KBV befürchtet mehr Bürokratie durch Terminservice- und Versorgungsgesetz

Berlin – Das geplante Terminservice- und Versorgungsgesetz könnte mit seinen vielen regulatorischen Vorgaben den Verwaltungsaufwand in den Arztpraxen weiter erhöhen. Diese Sorge hat Thomas Kriedel, Vorstand der Kassenärztlichen Bundesvereinigung (KBV) im Vorfeld eines Symposiums zum Abbau von Bürokratie im Gesundheitswesen am 11. September geäußert.
„Für die Vertragsärzte und Vertragspsychotherapeuten stellt die überbordende Bürokratie nicht nur ein großes Ärgernis dar, sie kostet einfach auch viel zu viel Zeit“, kritisierte Kriedel. Jede Praxis müsse bereits heute jährlich im Schnitt 60 Arbeitstage für reine Verwaltungsaufgaben aufwenden.

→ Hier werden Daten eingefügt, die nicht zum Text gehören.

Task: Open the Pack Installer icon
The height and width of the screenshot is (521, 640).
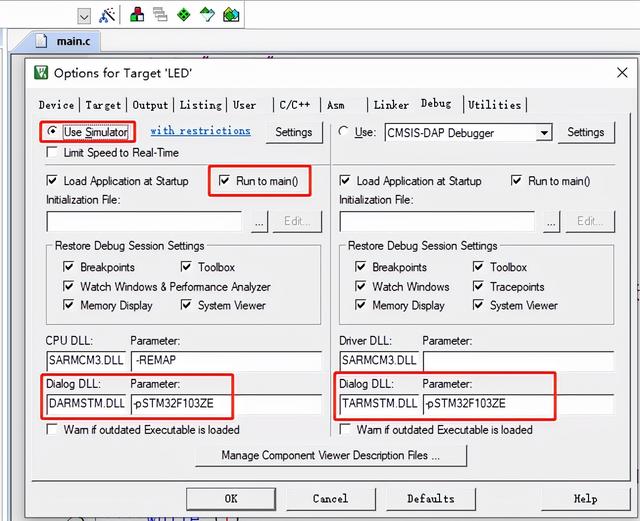Action: pos(232,15)
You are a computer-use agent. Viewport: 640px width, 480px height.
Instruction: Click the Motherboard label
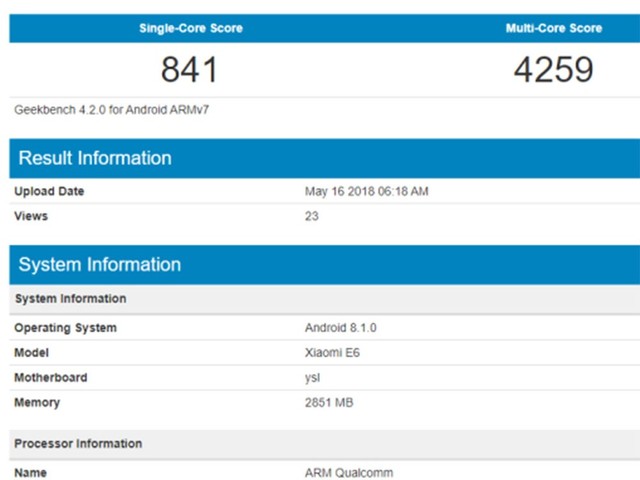[51, 378]
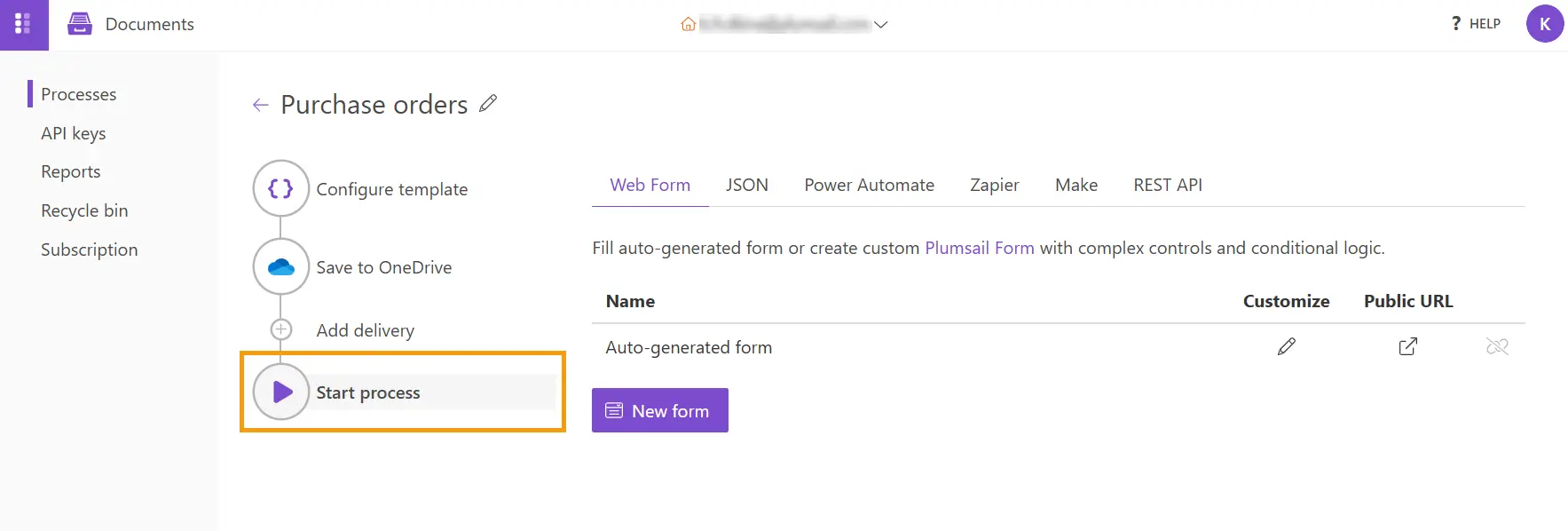Switch to the Power Automate tab
The height and width of the screenshot is (531, 1568).
[x=870, y=185]
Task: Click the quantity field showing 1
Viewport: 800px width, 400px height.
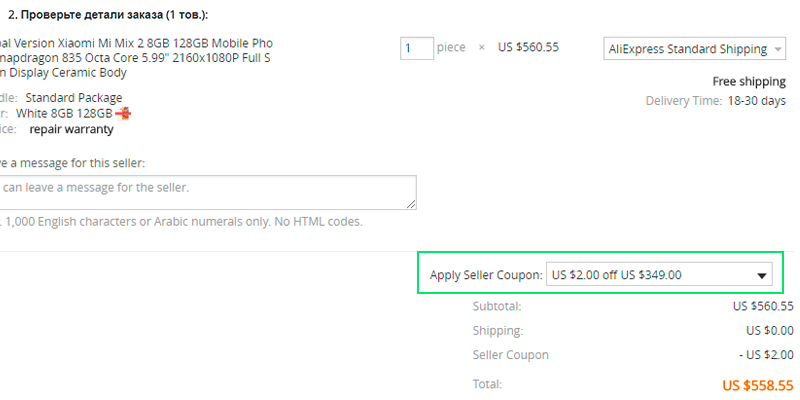Action: tap(417, 48)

Die KBV fordert langfristig einen Bürokratieabbau von 25 Prozent. Dieses Abbauziel soll gesetzlich verankert werden und damit für alle Beteiligten gelten. Dann stünden den niedergelassenen Ärzten und Psychotherapeuten pro Jahr zusätzlich rund 13,5 Millionen Stunden für die Versorgung der Patienten zur Verfügung.